It has been an exhilirating (if exhausting) week for the MINERvA experiment.
I described in my first post how we had constructed a portion of our detector in a building on the surface here at Fermilab, and were now beginning the process of disassembling it to move it deep underground to sit in the path of the high intensity neutrino beam being created here at the laboratory. That painstaking process has already borne its first fruit.
Dozens of people have been working long hours every day over the last week to get to this point. Starting early each morning, a skilled mechanical crew carefully transports by truck each 2,000 lb. slice of the detector from its old location to the neutrino hall access point. The module is then hoisted with an industrial crane and slowly lowered down the 300 ft’ access shaft (quite a thrill to look down from above the next time you are at Fermilab – just be sure your glasses don’t slide off your nose!). Another crew receives the steel frame at the bottom and carefully maneuvers it through the tunnel to hang it alongside those that came before. The detector is slowly built up like slices of bread make up a loaf.
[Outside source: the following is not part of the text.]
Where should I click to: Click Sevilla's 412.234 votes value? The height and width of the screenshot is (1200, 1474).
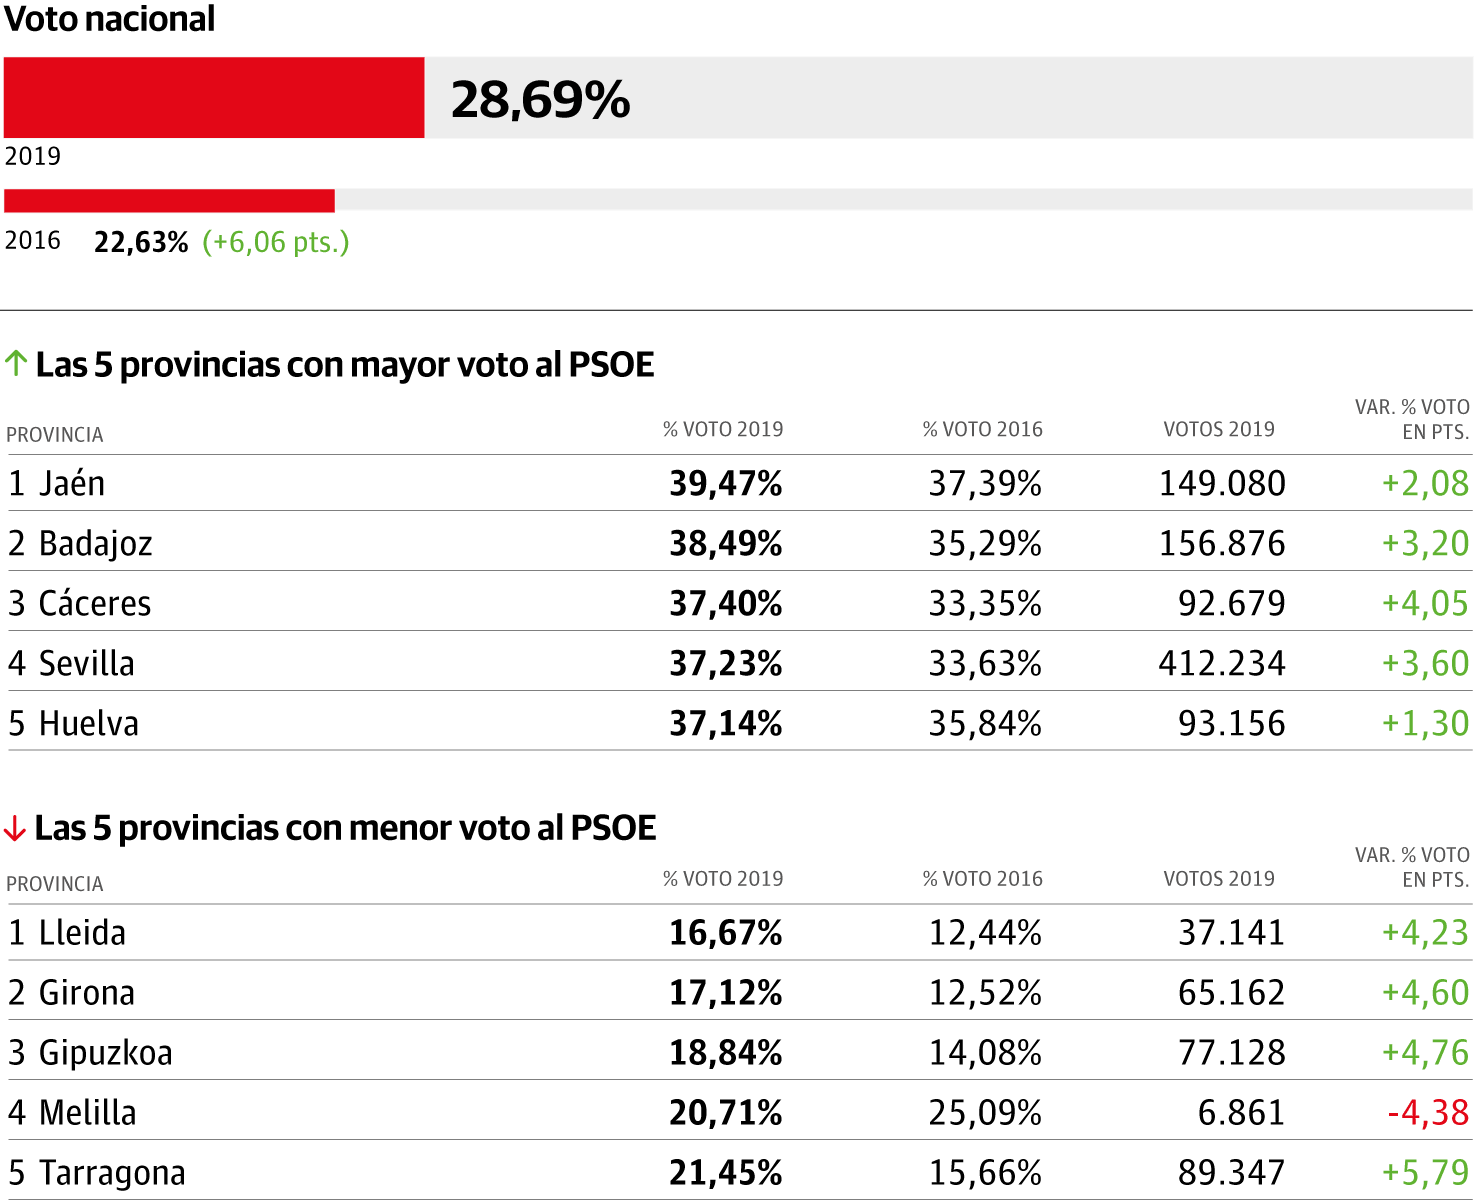point(1222,663)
Me showing off the required underground fashion accessory (hard hat) and capturing a moment of our detector in construction. The cherry picker is used to hoist the crew above the detector to install the electronics (the blue cylinders sticking out of the top).

Looking back the other way, a new module is being carefully brought in to hang with the others.
For every four new slices, the next crew, made up of collaborating students and post-docs like myself, comes in and works the ‘second shift’ from about 2:00-10:00PM. We mount all the electronic instrumentation and carefully route hundreds of cables and optical fibers down to the racks below where a computer system awaits to read the signals from 1,000’s of electronics channels.
Okay, great, but how do we know when we see something coming from the neutrino beam? Conveniently, the neutrinos are produced in quick bursts instead of continuously. Trillions of neutrinos pass though the detector over a very short period of about 10 microseconds (10 millionths of a second), and this happens every 2 seconds. Therefore we expect to see a large increase in activity in our detector during this brief 10 millionths of a second relative to the rest of each 2 second period. Wednesday night a few hardy physicists stayed late into the night determined to record the data we were looking for – to see neutrinos with our detector for the first time.
I was at home that evening because my parents are in town to visit and arrived Wednesday afternoon. I was sitting at home talking with my mother when the email came in around 10:30PM that the data had been taken. I, consumed with excitement, apologized to my mother, and logged in to work (she has known me for a very long time, and so wasn’t exactly surprised 🙂 ).
A few hours later, about 1:00AM when I finally sorted out the details and made this plot:

Activity in our detector over a brief time period showing the huge spike in activity corresponding to the arrival of the neutrino beam.
I let out a little yell!! – and even my mother, looking over my shoulder at the time and encouraging me to “get my rest”, realized that such a striking spike must mean something. The narrow spike is the activity in the MINERvA detector during that brief 10 millionths of a second – the clear signature of hundreds of particles, invisible to our eyes and created by neutrinos, flying through the slices of our loaf of bread.
I immediately sent the plot out to the collaboration – about a hundred dedicated scientists and engineers working for the past several years to build this device. There is a lot of challenging work ahead to decode the wealth of information contained in the signals from our new experiment. But we have incontrovertible proof that the darn thing works, and that has a lot of us really excited.